It was a strong site. Just the one way in. There was open ground on all sides. Admittedly, if they got close, attackers would be sheltered by the partially finished roof over the columns, but the walls were at least sixty feet high and far too thick to breach except by prolonged siege works, and men in the eaves could drop tiles and stones, which would turn the space into a killing zone. The Goths might try to burn the defenders out of the temple, but that would probably destroy the plunder they were after, and the great stone building did not look particularly combustible. All in all, Ballista was relieved; it was much as Macarius had described it back in Miletus.
Before going into the temple, Ballista studied the emergency wall. It was made of well-cut blocks of stone, presumably dismantled from some nearby building. The construction looked solid enough. It closed eight gaps between columns at the previously open eastern end of the temple. The one opening still remaining was only three or four long paces wide.
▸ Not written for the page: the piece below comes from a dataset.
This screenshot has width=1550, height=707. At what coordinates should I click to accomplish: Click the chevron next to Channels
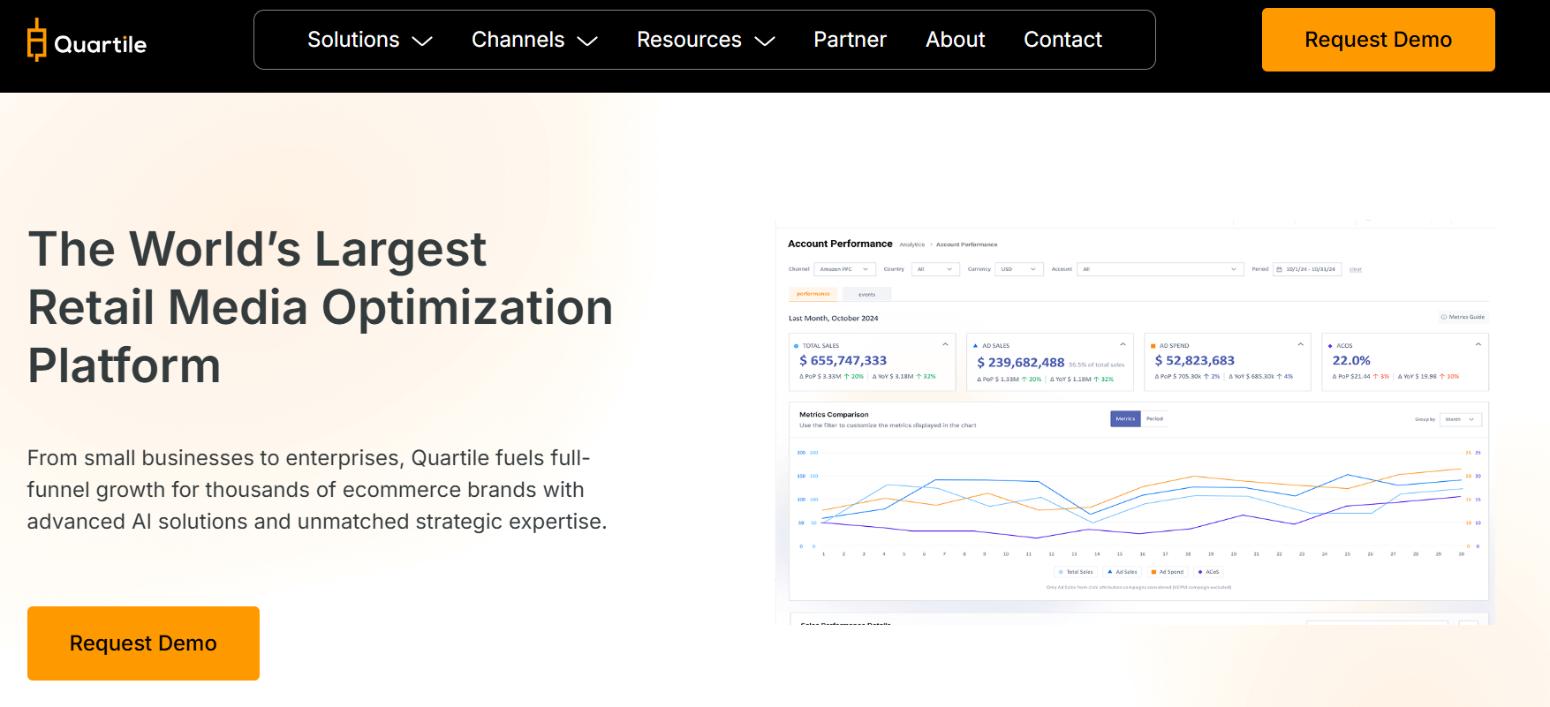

At the top of fourteen steep stone steps, it should be possible to hold it with four determined men in close order, maybe with just two in open order, if they had the skills. Ballista posted six of the soldiers there.
The first area inside was a forest of massive, fluted columns. Set in the inside wall was a strange big window or door, its base five or six feet off the ground. Selandros explained that it was from there that the prophetes gave the responses to those who consulted the oracle. ‘Come.’ The priest smiled. ‘We will follow the pilgrim way.’
The temple was laid out like none Ballista had seen before. Selandros led them to a narrow passage against the right-hand wall. It was vaulted, dark and steep. At the far end, they emerged from the gloom into dazzling sunshine. There was a great square, open to the sky.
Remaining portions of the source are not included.